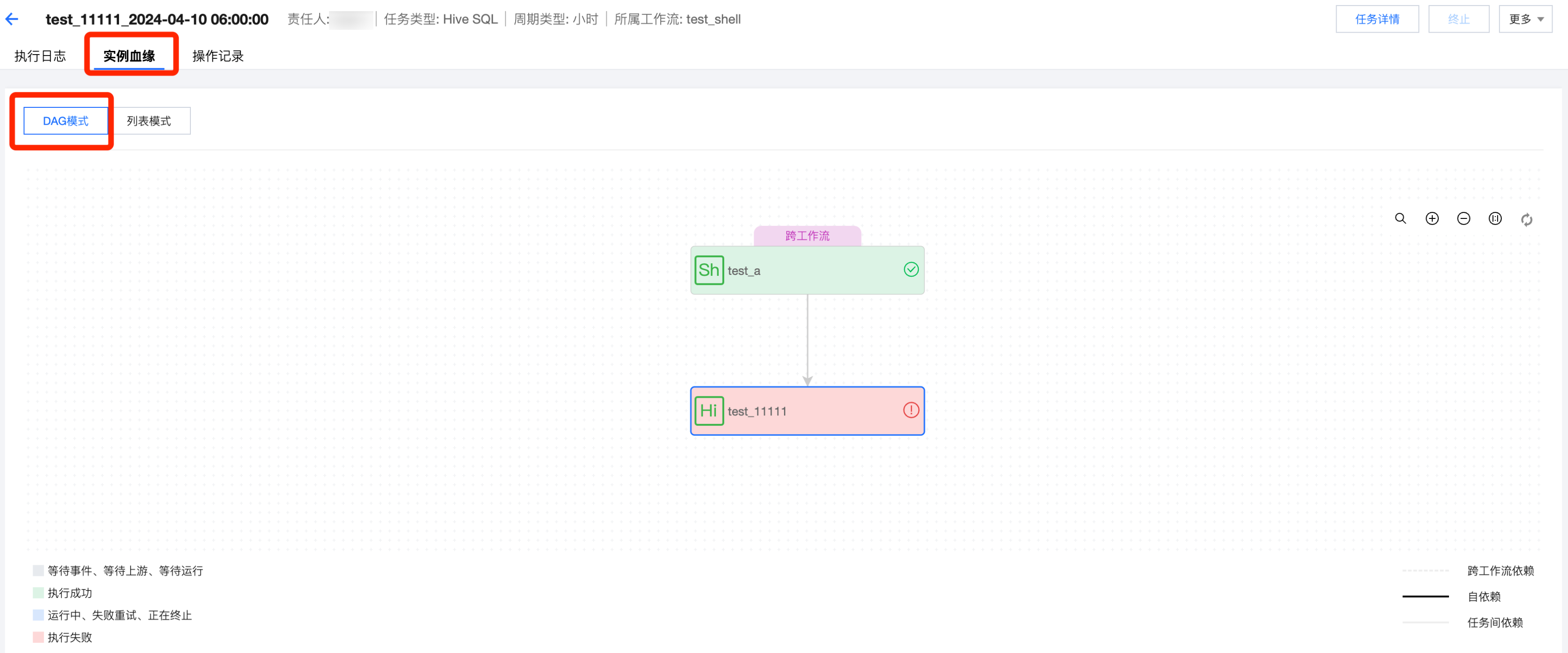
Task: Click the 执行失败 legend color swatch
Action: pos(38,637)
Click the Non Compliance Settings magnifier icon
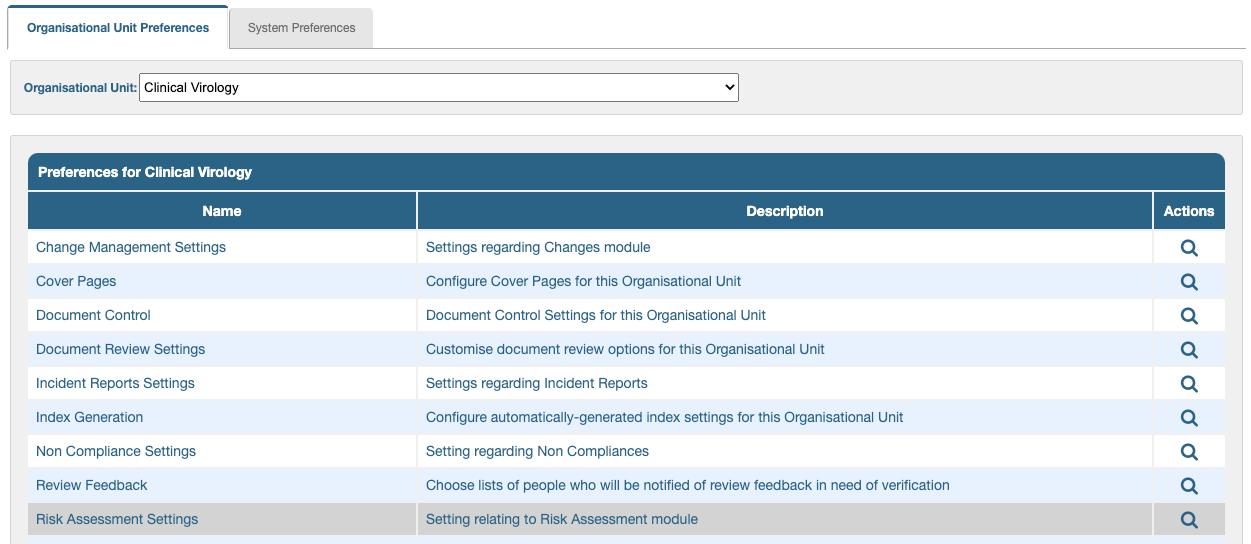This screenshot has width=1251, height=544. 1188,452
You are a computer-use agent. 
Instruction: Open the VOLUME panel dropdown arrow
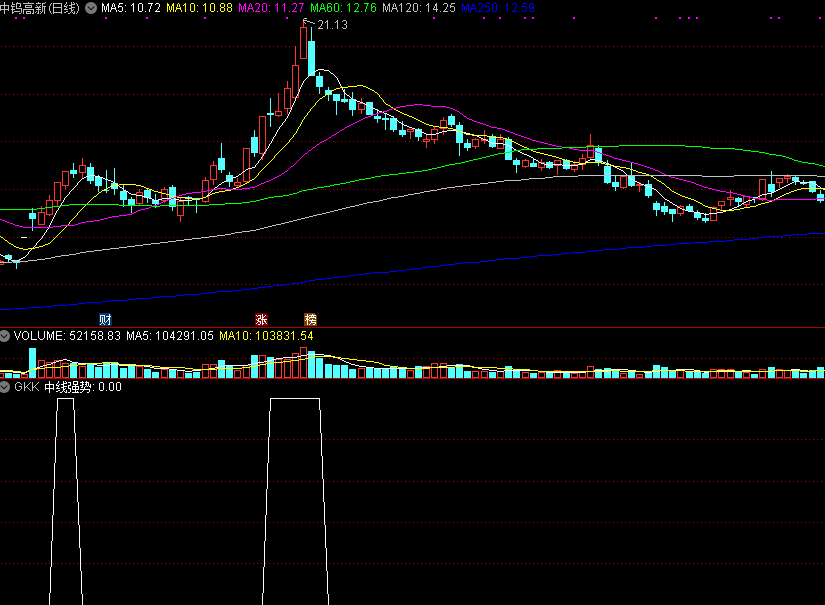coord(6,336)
-----
Required task:
Rewrite the listing above, switching "magnifier" to "search" wherever it appears and leaving everything else unchanged. Do not include the pictures.

Solution to this task:
Task: Click the 执行失败 legend color swatch
Action: pos(38,637)
Click the Non Compliance Settings search icon
This screenshot has width=1251, height=544. 1188,452
You are a computer-use agent. 
Instruction: Open the VOLUME panel dropdown arrow
coord(6,336)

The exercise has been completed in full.